◆ ACTIVITY LIST ◆
1 > In the post on running Deepseek on a Raspberry Pi 4, what inference speed does the Q2_K model reach?
2 > Using the post on running Deepseek on a Raspberry Pi 4, explain the drawback the author found with the F16 model compared with the Q2_K model.

Running Deepseek LLM on Raspberry Pi 4
Published:
Introduction
This post is about running Deepseek Inference on Raspberry Pi 4.
Set up llama.cpp
llama.cpp is a lightweight and fast inference engine for running LLMs on CPUs. build provides instructions on how to build the project in various configurations such as adding CUDA support, building on Android, etc. Here I will build the project for Raspberry Pi 4 in a very basic manner.
git clone https://github.com/ggerganov/llama.cpp
cd llama.cpp
#Build llama.cpp using CMake:
cmake -B build
cmake --build build --config Release -j 8 # Build with 8 threads
Download Deepseek distill model
We will use the distill model that has 8B parameters. Click Files and versions on the left top side of the page to download various models that have different level of quantization Huggingface. I tested F16 and Q2_K models. F16 model is the full precision model and Q2_K model is the quantized model with 2-bit. It takes 2-3 minutes to load the F16 model and the actual token inference never happen before the llama process getting stuck, while the Q2_K model can be loaded way faster. But the token inference speed is still around 1 token/second.
Run the model
In the top directory of the llama.cpp repository, run the following command to start the model:
./build/bin/llama-cli -m models/DeepSeek-R1-Distill-Llama-8B-Q2_K.gguf
performance This page provides some tips on setting up multiple threads and GPUs to improve the performance. More running option flags can be found by use –help flag for llama-cli.

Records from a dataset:
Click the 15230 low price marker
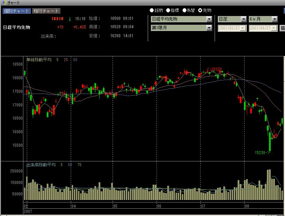The height and width of the screenshot is (216, 285). [262, 152]
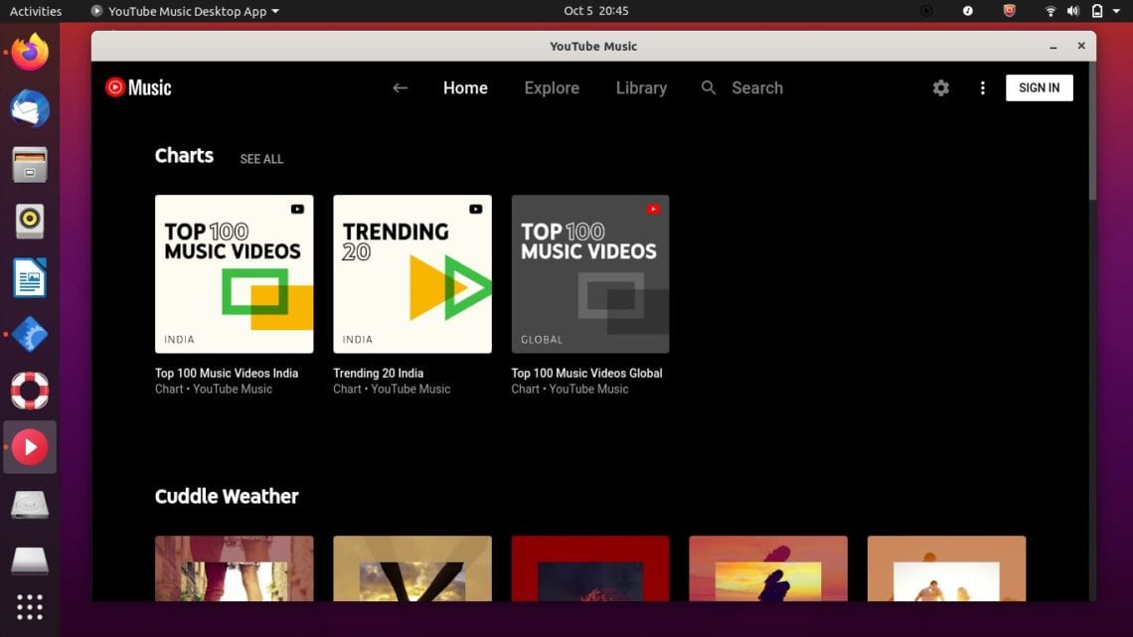The width and height of the screenshot is (1133, 637).
Task: Open the Show Applications grid
Action: pos(29,606)
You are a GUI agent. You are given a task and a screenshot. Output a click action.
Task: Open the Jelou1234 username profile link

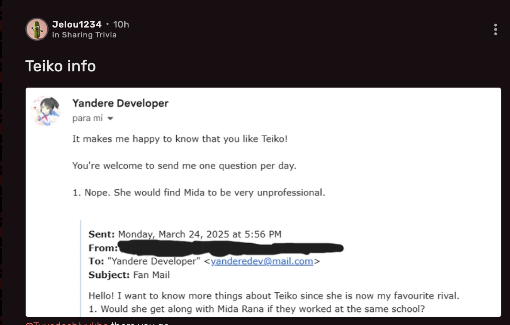coord(77,25)
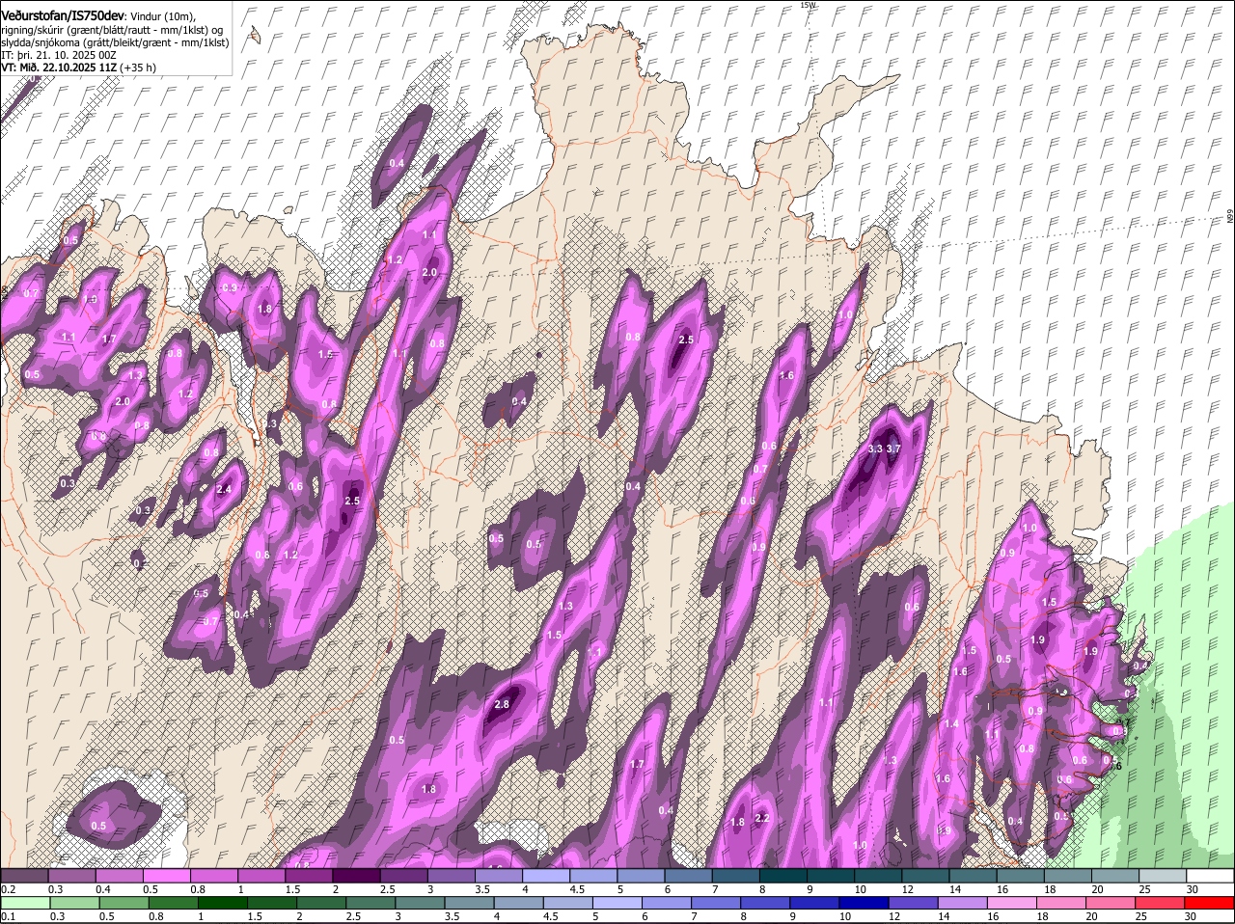Click the +35 h forecast offset text
The width and height of the screenshot is (1235, 924).
[x=138, y=68]
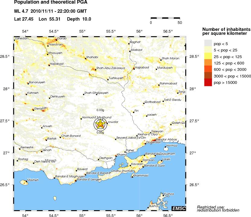251x217 pixels.
Task: Click the Hajiabad marker near 56°
Action: 134,69
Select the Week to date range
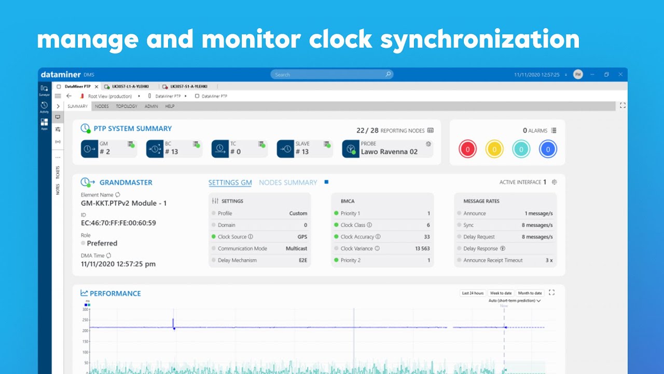The image size is (664, 374). pyautogui.click(x=500, y=292)
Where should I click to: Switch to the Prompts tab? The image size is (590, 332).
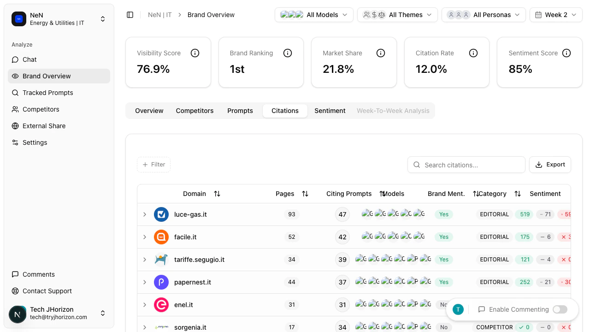pos(240,111)
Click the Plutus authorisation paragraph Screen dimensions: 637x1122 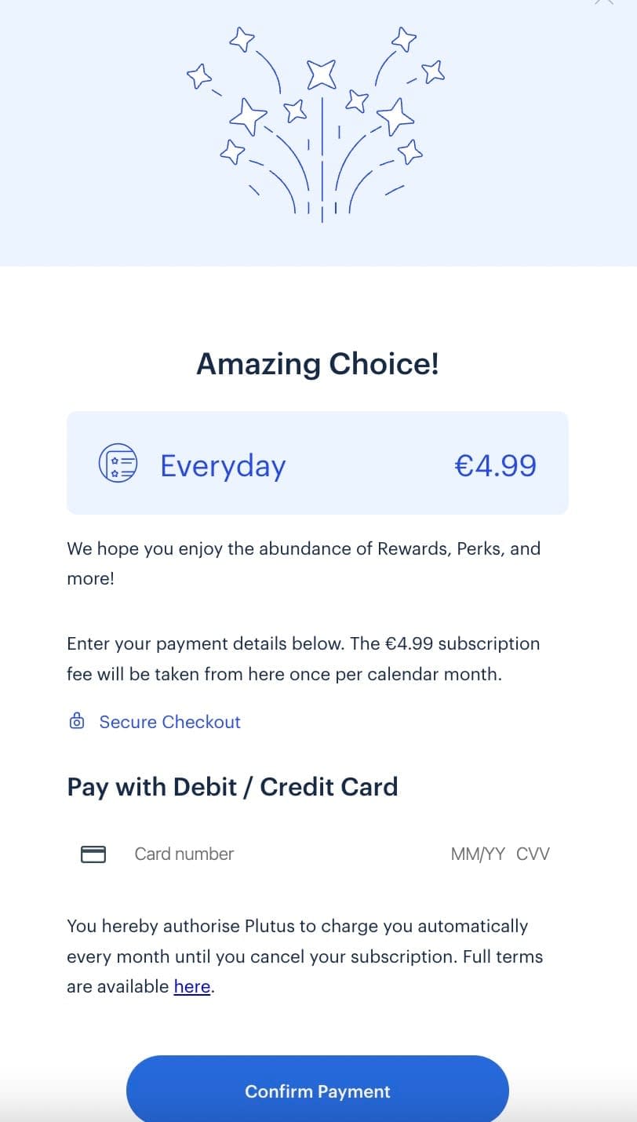pyautogui.click(x=305, y=956)
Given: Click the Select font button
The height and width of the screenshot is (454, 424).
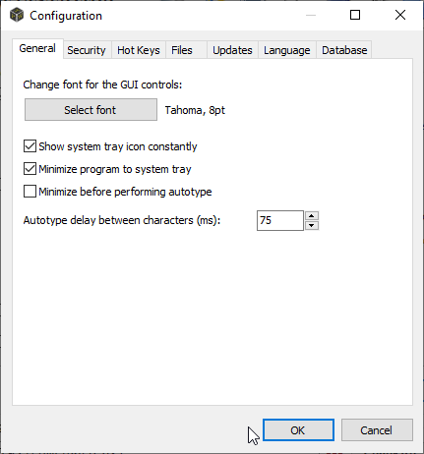Looking at the screenshot, I should coord(91,110).
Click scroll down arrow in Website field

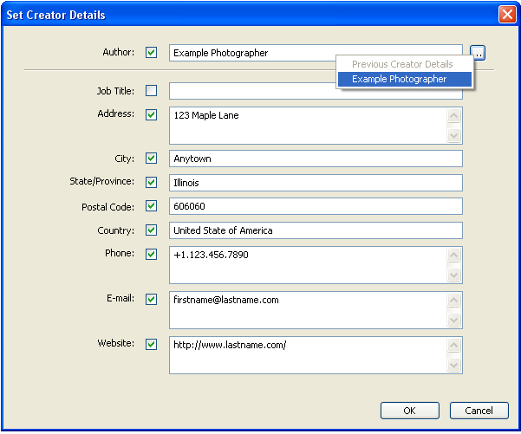coord(453,366)
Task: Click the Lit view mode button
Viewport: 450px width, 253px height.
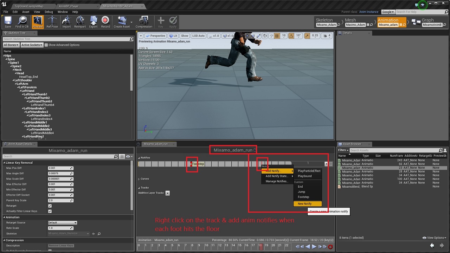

◆ ANSWERS BY TASK ◆
1 > Around 1 token per second.

2 > The F16 model, which is full precision, took 2-3 minutes to load. The llama process then got stuck before any token inference happened. The 2-bit Q2_K model loaded much faster.